— Start RECORDS FOR THE TASK —
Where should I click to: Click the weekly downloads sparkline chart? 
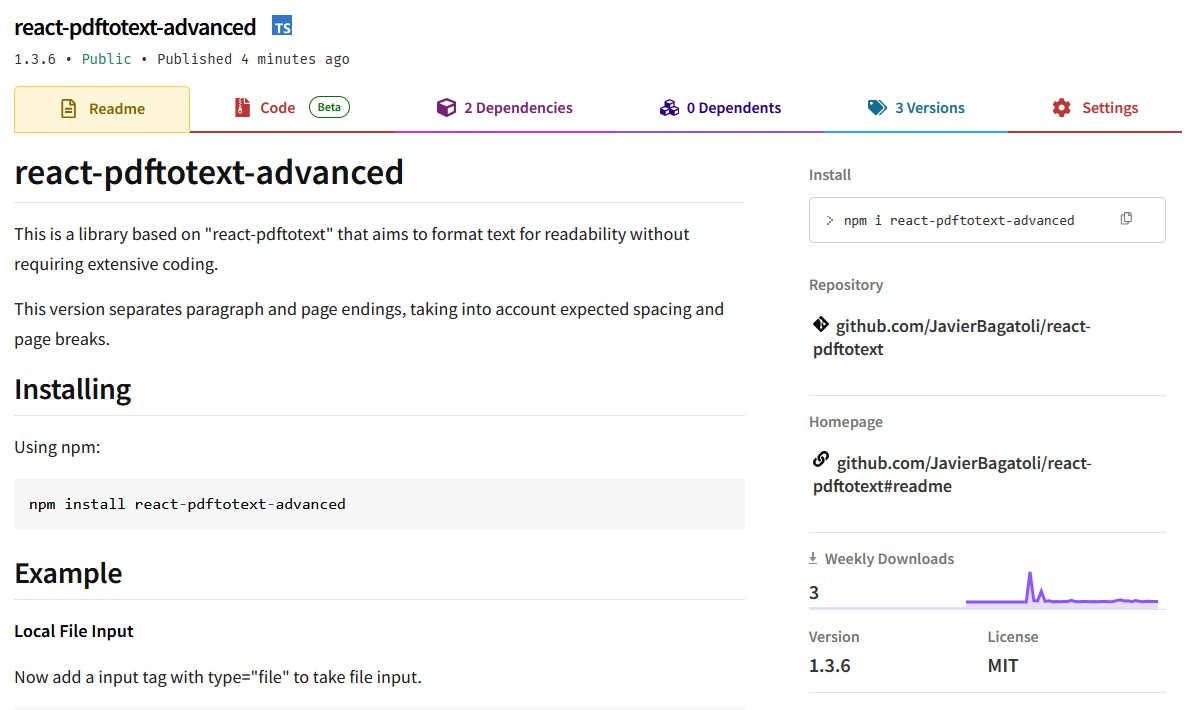pyautogui.click(x=1061, y=589)
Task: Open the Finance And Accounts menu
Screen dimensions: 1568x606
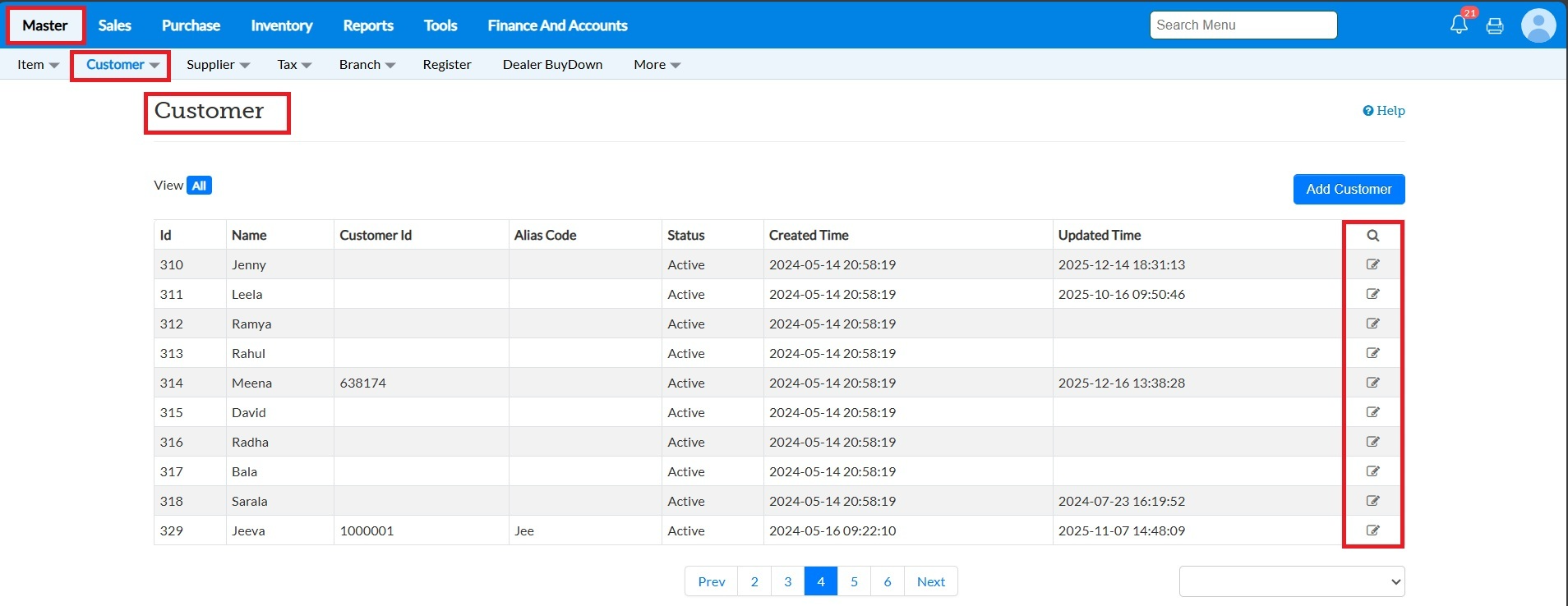Action: tap(557, 25)
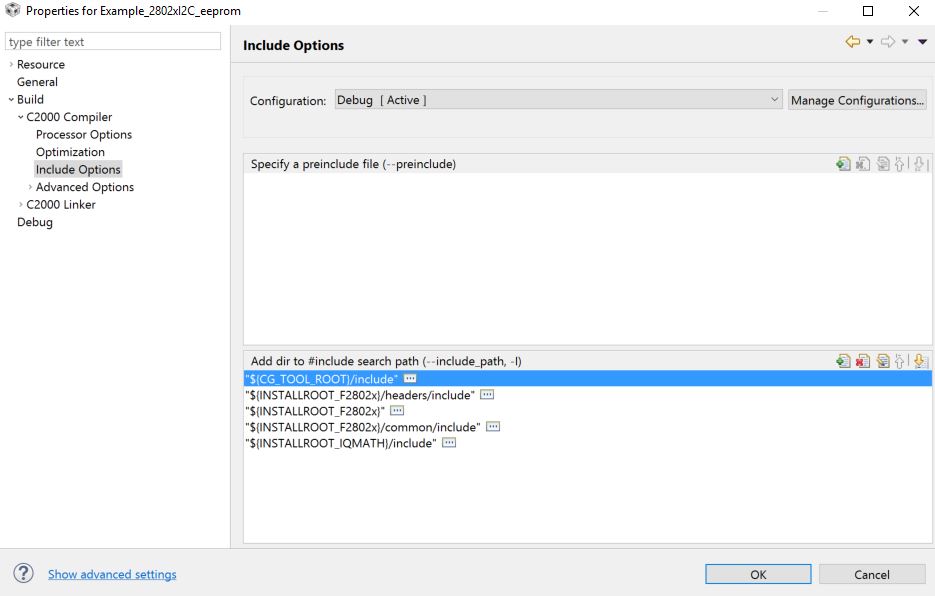Click the filter text field

(113, 41)
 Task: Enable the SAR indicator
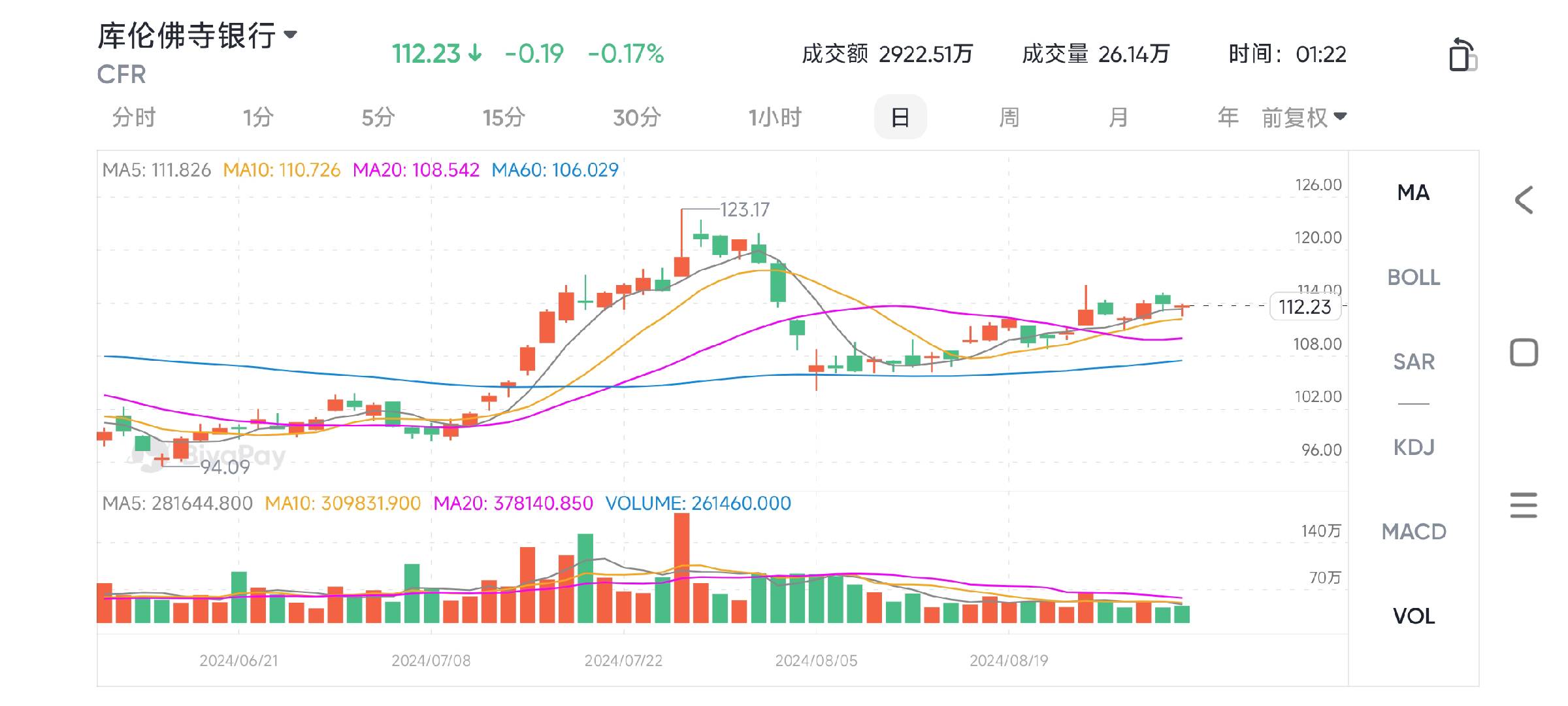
— End RECORDS FOR THE TASK —
[AIM OF THE EXERCISE]: Copy out all of the lines above word for word, leaving out the pictures.

[RESULT FOR THIS TASK]:
Where should I click to: Click the weekly downloads sparkline chart? 
pyautogui.click(x=1061, y=589)
Task: Open the Finance And Accounts menu
Screen dimensions: 1568x606
Action: tap(557, 25)
Click the filter text field

(113, 41)
 Task: Enable the SAR indicator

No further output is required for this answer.